Here are the key parts of the deal:
ECO-SCHEMES, GREEN STANDARDS
The new CAP would require countries to spend 20% of payments to farmers from 2023-2024, and 25% between 2025-2027, on "eco-schemes" that protect the environment, according to a draft agreement seen by Reuters on Friday. The final deal was not published.
Any funds below those limits that are not spent on eco-schemes must be spent on green measures in other areas. Eco-schemes could, for instance, mean restoring wetlands to absorb CO2, or organic farming.
Parliament had wanted a 30% share, while member states' starting point was 20%.

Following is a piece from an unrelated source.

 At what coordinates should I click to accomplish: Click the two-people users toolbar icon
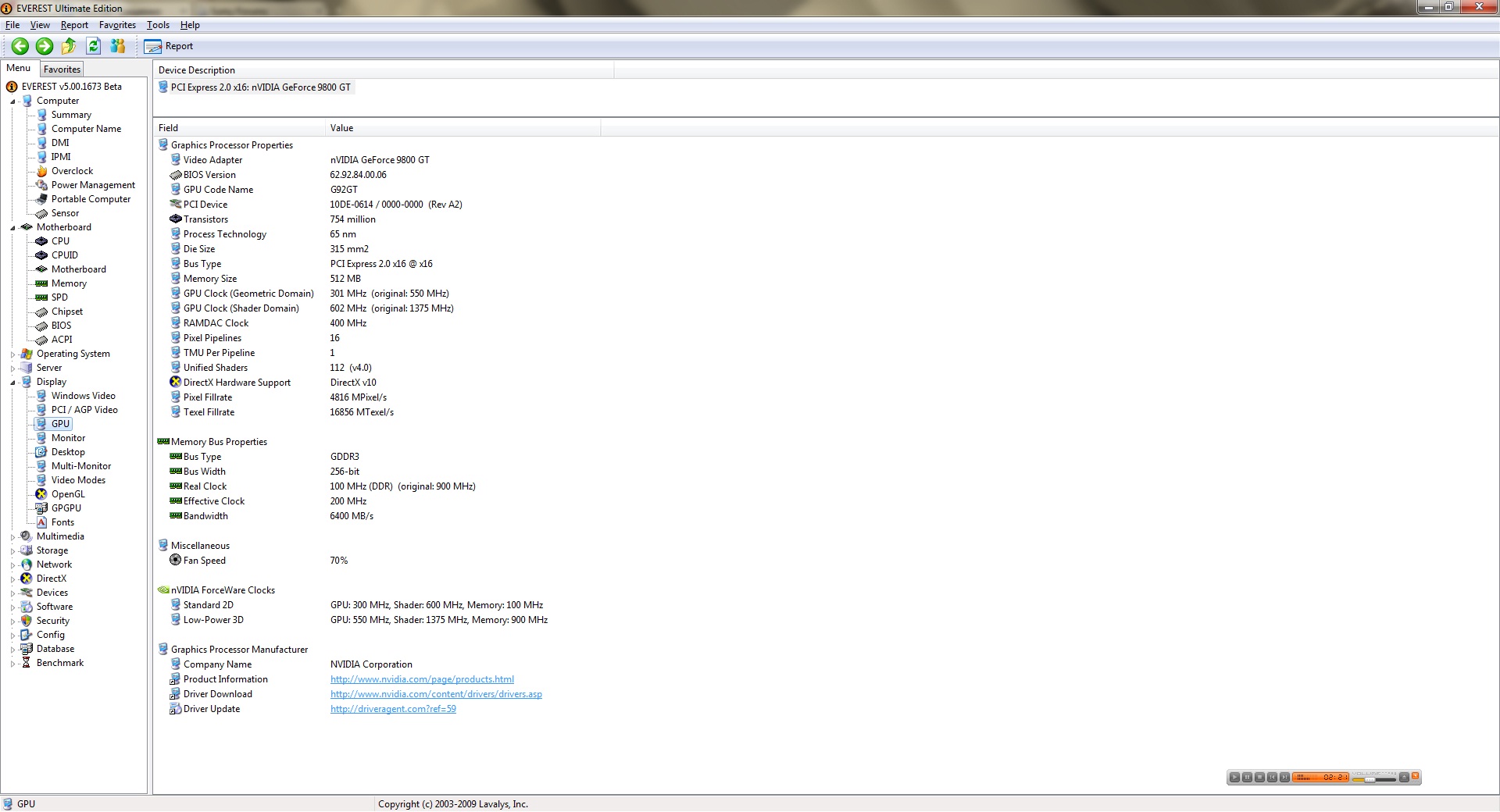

All payments would be tied to minimum environmental rules, such as farmers setting aside at least 4% of arable land for areas where nature can thrive, or rotating crops annually to boost soil health.
Some EU lawmakers said the rules contained loopholes that failed to align farming with the EU's climate targets. Campaigners said the deal lacked a clear definition of an "eco-scheme", thus failing to ensure that money would not go to more polluting farming practices.

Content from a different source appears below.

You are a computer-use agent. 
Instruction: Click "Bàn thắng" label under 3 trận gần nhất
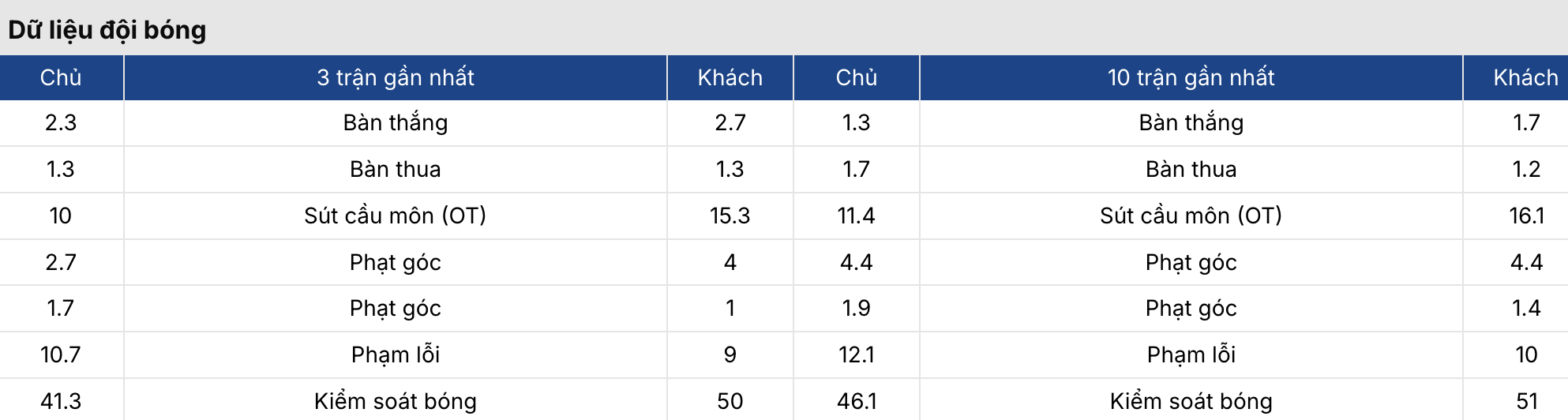(396, 122)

Each country must submit a plan for spending its share of the CAP to the European Commission, which will assess whether it meets legally-binding EU targets.
These could include the bloc's aim to cut net greenhouse gas emissions 55% from 1990 levels by 2030, but are unlikely to include targets that are not yet legally binding, such as halving the use of chemical pesticides by 2030.

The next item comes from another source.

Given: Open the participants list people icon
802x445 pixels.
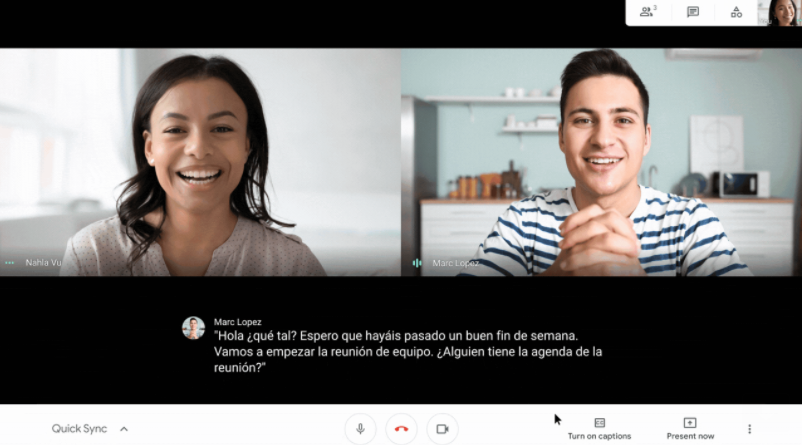Looking at the screenshot, I should [647, 12].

A major goal is to stop the decline of Europe's small farms.
The draft agreement would oblige each EU country to redistribute a minimum 10% of payments to farmers to smaller farms.
Countries could dodge this requirement if they use other methods to distribute the funds fairly - something member states had pushed for in the talks.
Parliament had pushed, unsuccessfully, for an annual cap of 100,000 euros per beneficiary.
WHO COUNTS AS A FARMER?
The new CAP will limit who is defined as an "active farmer" and can receive subsidies - another attempt to stop large businesses and landowners sucking up money.
Parliament sought a definition that would exclude large-scale processors of agricultural products, and stop funds going to non-agricultural businesses such as waterworks or railway services.
Negotiators had also considered a requirement for countries to hand roughly 3% of farm payments to young farmers, to help attract new talent. A final agreement on this was not confirmed.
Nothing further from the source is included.